### Required task A
From the commentary on Isaiah 50, copy word for word the part that opens with the words containing "An offended God" and closes with "a national entity.".
### Required task B
Write a continuation of the commentary on Isaiah 50 that picks up after its final sentence.

### Page text
50:1. “Thus
saith the Lord, Where is the bill of your mother’s divorcement, whom I have
put away? or which of my creditors is it to whom I have sold you? Behold,
for your iniquities have ye sold yourselves, and for your transgressions is
your mother put away.”
An offended God is
reminding Israel that He had not put them away, or delivered them without
just cause into bondage to other nations: like an adulterous wife they had
departed from Him, and bowed themselves down to the heathen gods of those
nations, thus cutting themselves off from blessing, and making themselves
the objects of His chastisement; and we are failing to read the lesson if we
forget that we have followed in their foolish footsteps. We have made idols
of money, pleasure, education, and a host of other things, thus robbing
ourselves of spiritual riches and eternal blessing.
“Your mother” here is
Israel as a national entity.
50:2.
“Wherefore, when I came, was there no man? When I called, was there none to
answer? Is my hand shortened at all, that it cannot redeem? Or have I no
power to deliver? behold, at my rebuke I dry up the sea, I make the rivers a
wilderness: their fish stinketh, because there is no water, and dieth for
thirst.”
The questions are
addressed to Israel. When God, through the prophets had come to them and
called them, few had responded, nor did they receive the Lord Jesus Christ
himself when He lived among them for over thirty years, see Acts 7:51-52,
“Ye stiffnecked and uncircumcised in heart and ears, ye do always resist the
Holy Ghost: as your fathers did, so do ye. Which of the prophets have not
your fathers persecuted and they have slain them which shewed before of the
coming of the Just One; of whom ye have been now the betrayers and murderers
....”

### Stored data
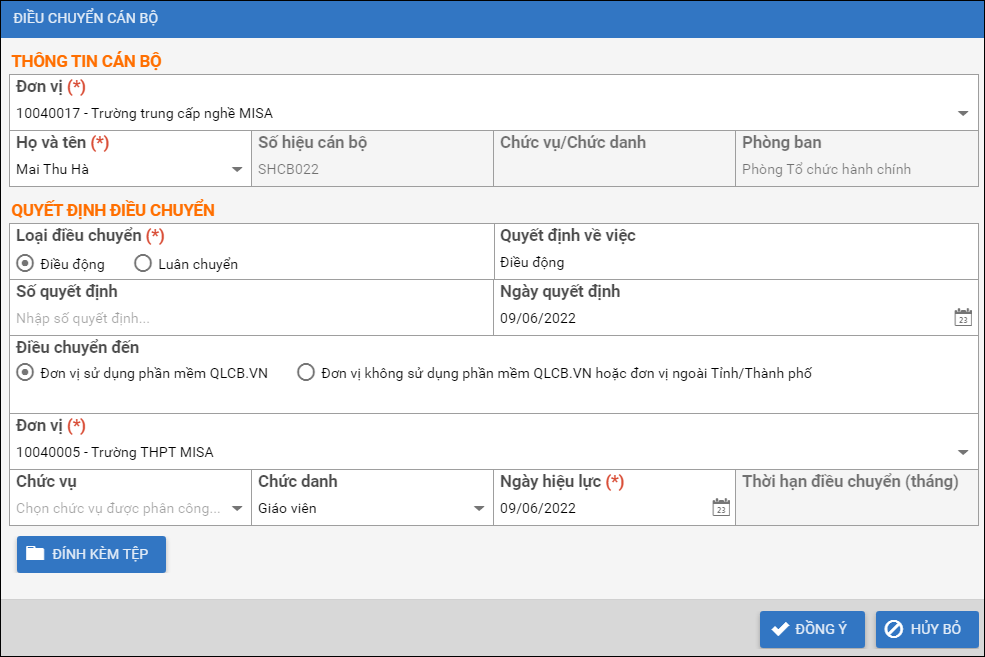Open calendar picker for Ngày quyết định
985x657 pixels.
pos(962,318)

### Expected output A
An offended God is
reminding Israel that He had not put them away, or delivered them without
just cause into bondage to other nations: like an adulterous wife they had
departed from Him, and bowed themselves down to the heathen gods of those
nations, thus cutting themselves off from blessing, and making themselves
the objects of His chastisement; and we are failing to read the lesson if we
forget that we have followed in their foolish footsteps. We have made idols
of money, pleasure, education, and a host of other things, thus robbing
ourselves of spiritual riches and eternal blessing.
“Your mother” here is
Israel as a national entity.

### Expected output B
Nothing has changed in the
intervening years. Today’s sophisticated society is as indifferent to the
claims of God as were the Jews; and its antagonism to the things of God is
just as vehemently bitter, as is evidenced in its rejection of the Gospel,
and its disdain for those who preach it.
As for God’s power to
redeem men from the thraldom of sin and Satan, it is attested by His control
of nature.
50:3. “I
clothe the heavens with blackness, and I make sackcloth their covering.”
It is He Who shuts out the
light of the sun simply by creating intervening clouds.
50:4. “The
Lord God hath given me the tongue of the learned, that I should know how to
speak a word in season to him that is weary: he wakeneth morning by morning,
he wakeneth mine ear to hear as the learned.”
50:5. “The
Lord hath opened mine ear, and I was not rebellious, neither turned away
back.”
50:6. “I gave
my back to the smiters, and my cheeks to them that plucked off the hair: I
hid not my face from shame and spitting.”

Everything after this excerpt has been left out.